Each year companies spend millions on preparing managers to be effective in their roles. Coaching, delegating, and counseling are some of the usual topics covered in management training. But one topic that isn’t emphasized as much in training, but often separates good managers from others, is the habit of following through on commitments.
“Many people don’t focus enough on execution. If you make a commitment to get something done, you need to follow through on that commitment.” ~ Kenneth I. Chenault
Whether it is a commitment to follow through on an employee’s simple request, or a promise made after a performance evaluation meeting, managers not following through can cause distrust among their employees. A national study conducted by Ultimate Software revealed:
For 93% of employees, trust in their direct boss is essential to staying satisfied at work, and over half of employees surveyed say if they aren’t satisfied at work, they can’t put forth their best effort.
Furthermore, employees will begin to speculate in their mind about the reason for the lack of follow through, and often perceive something that is not in line with the truth, and is unfavorable to the manager.
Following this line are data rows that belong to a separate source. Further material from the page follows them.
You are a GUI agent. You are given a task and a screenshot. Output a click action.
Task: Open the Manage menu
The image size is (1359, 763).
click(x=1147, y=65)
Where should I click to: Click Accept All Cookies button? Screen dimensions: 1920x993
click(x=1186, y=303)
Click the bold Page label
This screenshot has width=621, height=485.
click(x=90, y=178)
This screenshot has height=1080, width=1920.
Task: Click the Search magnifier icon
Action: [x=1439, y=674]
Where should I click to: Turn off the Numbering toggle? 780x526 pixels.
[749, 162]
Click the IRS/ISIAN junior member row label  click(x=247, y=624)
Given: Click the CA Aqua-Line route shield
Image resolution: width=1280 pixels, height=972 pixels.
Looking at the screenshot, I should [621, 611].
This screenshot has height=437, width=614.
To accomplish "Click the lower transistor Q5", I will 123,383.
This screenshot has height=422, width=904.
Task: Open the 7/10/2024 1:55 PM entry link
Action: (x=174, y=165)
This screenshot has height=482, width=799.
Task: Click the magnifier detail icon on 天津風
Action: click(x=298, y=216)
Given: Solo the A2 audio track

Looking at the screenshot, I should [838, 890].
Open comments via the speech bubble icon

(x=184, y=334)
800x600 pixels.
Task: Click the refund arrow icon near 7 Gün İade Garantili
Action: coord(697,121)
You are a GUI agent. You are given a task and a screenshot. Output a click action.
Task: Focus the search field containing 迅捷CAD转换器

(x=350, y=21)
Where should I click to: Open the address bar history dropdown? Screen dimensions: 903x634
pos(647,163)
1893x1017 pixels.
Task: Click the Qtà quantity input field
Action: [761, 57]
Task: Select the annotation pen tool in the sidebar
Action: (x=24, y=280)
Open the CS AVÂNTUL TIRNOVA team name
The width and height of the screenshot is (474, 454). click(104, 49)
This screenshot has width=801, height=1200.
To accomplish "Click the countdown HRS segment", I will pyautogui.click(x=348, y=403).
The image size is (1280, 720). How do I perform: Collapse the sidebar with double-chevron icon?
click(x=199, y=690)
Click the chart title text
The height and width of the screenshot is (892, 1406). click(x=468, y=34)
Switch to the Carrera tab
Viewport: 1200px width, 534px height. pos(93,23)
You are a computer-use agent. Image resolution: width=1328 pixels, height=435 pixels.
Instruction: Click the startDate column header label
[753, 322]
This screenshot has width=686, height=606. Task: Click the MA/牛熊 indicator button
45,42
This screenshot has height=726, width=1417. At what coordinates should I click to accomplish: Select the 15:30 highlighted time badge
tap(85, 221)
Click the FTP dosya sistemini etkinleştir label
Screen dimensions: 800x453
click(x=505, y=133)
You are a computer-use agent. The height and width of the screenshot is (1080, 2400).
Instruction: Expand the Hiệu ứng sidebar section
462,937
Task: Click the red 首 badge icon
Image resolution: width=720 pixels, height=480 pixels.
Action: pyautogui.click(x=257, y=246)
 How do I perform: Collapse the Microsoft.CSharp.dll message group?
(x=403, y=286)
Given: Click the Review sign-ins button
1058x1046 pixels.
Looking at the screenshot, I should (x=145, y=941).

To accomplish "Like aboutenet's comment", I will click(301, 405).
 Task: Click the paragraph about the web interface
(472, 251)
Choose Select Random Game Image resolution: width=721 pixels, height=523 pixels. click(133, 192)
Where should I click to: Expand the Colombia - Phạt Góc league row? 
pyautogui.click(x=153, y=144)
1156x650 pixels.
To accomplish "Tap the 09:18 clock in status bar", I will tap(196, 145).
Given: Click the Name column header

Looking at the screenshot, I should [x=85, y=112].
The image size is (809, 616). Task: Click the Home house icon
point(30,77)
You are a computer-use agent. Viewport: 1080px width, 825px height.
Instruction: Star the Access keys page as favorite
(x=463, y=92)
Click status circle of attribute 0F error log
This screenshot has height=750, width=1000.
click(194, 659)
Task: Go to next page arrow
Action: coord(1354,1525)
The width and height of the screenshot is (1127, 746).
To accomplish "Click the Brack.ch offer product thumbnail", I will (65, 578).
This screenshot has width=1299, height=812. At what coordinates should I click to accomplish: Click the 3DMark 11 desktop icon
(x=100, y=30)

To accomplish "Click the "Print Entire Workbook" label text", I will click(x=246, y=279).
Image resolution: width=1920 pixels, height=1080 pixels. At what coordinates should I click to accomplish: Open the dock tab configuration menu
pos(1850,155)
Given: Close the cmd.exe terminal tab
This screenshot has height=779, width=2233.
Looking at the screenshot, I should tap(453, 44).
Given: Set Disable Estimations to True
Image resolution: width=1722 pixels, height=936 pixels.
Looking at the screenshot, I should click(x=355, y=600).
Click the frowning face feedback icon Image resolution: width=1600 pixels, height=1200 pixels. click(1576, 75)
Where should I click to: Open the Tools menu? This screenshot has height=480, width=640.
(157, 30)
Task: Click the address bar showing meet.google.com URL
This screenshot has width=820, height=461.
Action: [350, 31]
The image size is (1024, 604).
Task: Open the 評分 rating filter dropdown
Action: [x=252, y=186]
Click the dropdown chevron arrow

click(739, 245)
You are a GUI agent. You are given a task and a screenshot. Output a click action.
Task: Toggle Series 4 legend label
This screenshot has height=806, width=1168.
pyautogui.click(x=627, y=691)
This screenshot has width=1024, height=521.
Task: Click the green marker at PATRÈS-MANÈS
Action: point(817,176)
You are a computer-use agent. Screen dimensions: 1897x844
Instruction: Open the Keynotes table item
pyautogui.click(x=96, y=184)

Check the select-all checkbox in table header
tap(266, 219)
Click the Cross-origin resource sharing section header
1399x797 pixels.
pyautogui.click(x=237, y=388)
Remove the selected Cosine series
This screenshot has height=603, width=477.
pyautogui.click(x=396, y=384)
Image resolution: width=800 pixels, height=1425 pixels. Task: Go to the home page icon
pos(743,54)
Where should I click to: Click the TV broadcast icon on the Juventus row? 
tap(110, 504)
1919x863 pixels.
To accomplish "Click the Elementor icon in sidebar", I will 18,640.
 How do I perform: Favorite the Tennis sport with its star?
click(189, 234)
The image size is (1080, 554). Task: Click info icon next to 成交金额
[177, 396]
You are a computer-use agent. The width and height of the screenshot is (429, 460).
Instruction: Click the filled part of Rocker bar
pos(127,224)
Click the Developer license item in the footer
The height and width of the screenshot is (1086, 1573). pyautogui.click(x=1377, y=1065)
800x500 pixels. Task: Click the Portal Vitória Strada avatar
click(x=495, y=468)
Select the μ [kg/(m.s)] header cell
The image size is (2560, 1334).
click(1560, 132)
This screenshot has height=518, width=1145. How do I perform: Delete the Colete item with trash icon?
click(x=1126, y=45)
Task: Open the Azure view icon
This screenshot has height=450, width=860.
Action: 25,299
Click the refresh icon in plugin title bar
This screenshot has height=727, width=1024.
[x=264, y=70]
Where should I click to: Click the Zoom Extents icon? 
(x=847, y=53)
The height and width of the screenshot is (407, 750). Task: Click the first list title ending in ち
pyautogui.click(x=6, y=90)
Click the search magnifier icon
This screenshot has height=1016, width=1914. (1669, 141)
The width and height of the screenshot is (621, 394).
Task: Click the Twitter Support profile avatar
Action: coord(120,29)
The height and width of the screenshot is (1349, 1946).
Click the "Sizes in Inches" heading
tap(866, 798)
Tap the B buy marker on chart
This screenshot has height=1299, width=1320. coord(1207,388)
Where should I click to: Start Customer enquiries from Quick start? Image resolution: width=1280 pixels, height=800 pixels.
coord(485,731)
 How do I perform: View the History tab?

And you know what they say, “perception is reality.”
Managers can avoid distrust by simply following through on commitments to employees by observing these guidelines:
- Be realistic about what you commit to or promise. Factor in your time, the timing of the request, how much control you have over the outcome, and whether the request is something that is reasonable or practical for the employee.
- Set a time frame with your employees and get back with them during that time. Try to avoid non-specific timeframes like “in a few weeks,” as that means different things to different people. Make it a definite time frame, set a tickler to remind you of your commitment, and honor that time frame.
- If you are unable to commit in the agreed upon timeframe, tell the employee. Reset the time parameters. It is okay to say you need more time to work on a request. It is better to be honest and update the employee on the progress of the commitment than pretend the commitment deadline hasn’t passed.
- Don’t delay because you have bad news or can’t deliver on a promise. It is better to bring the issue to an end rather than to do nothing or procrastinate. Learning the art of having difficult conversations can help with these types of follow-through commitments. That way you do not delay, further undermining the trust between you and the employee.
Establishing a system of follow-through will develop trust among you and your team. When your employees can trust that you will do as you say, they will in turn work harder for you. Remember they are watching everything you say and do. Your reputation is built on it. It also sets an example on how you want your team to operate and follow through on their commitments. The formula – follow through, build trust, and set the example.